Where else but The National Interest, home of the self-infatuated and verbose Francis Fukuyama, would you find an essay by David Rieff titled France’s Grand Illusion? Mr. Rieff manages to execute the historical/literary meander never letting the practice of brevity get in his way. He tries the patience of the reader!
Some selected quotes form the Rieff essay:
Has this anti-Zionism morphed into anti-Semitism in immigrant communities in France, as it has throughout Europe? Unquestionably.
If Mr.
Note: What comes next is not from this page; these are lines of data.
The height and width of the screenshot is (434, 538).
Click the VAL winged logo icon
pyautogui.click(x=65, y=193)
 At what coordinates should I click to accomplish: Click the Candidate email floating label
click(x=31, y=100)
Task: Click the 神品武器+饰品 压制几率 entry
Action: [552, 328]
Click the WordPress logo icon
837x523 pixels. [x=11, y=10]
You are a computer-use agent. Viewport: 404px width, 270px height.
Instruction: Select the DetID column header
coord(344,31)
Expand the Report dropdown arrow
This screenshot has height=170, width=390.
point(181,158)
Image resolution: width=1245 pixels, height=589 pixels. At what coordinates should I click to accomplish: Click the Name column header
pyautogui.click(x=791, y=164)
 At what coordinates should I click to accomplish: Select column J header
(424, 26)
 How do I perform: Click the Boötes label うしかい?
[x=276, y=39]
Netanyahu presents himself as spokesman for world Jewry, what might be the consequences of such an oft repeated assertion?
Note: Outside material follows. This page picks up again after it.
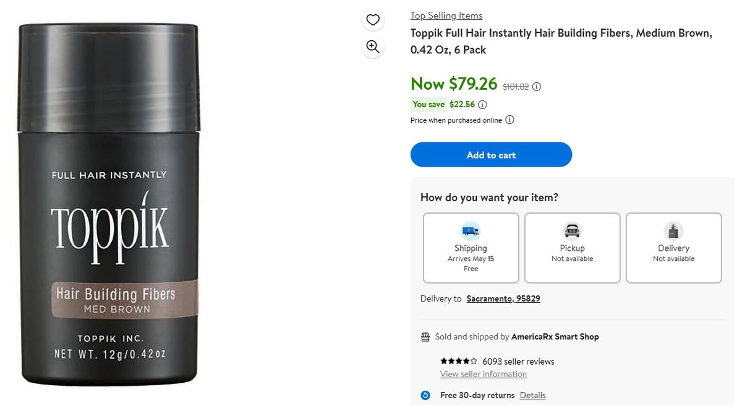Open image zoom with magnifier icon
This screenshot has width=742, height=405.
coord(373,46)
On the Washington address to joint session of Congress:
Netanyahu, in defending the visit, has indicated that he is coming to Congress to speak as the representative of the “entire Jewish people.” American Jews are largely appalled by the notion that Netanyahu, or any other Israeli politician — one that we did not elect and do not choose to be represented by — claims to speak for us.
On the Copenhagen attack:
“Jews have been murdered again on European soil only because they were Jews,” Mr. Netanyahu said Sunday in Jerusalem. “Of course, Jews deserve protection in every country, but we say to Jews, to our brothers and sisters: Israel is your home,” he added.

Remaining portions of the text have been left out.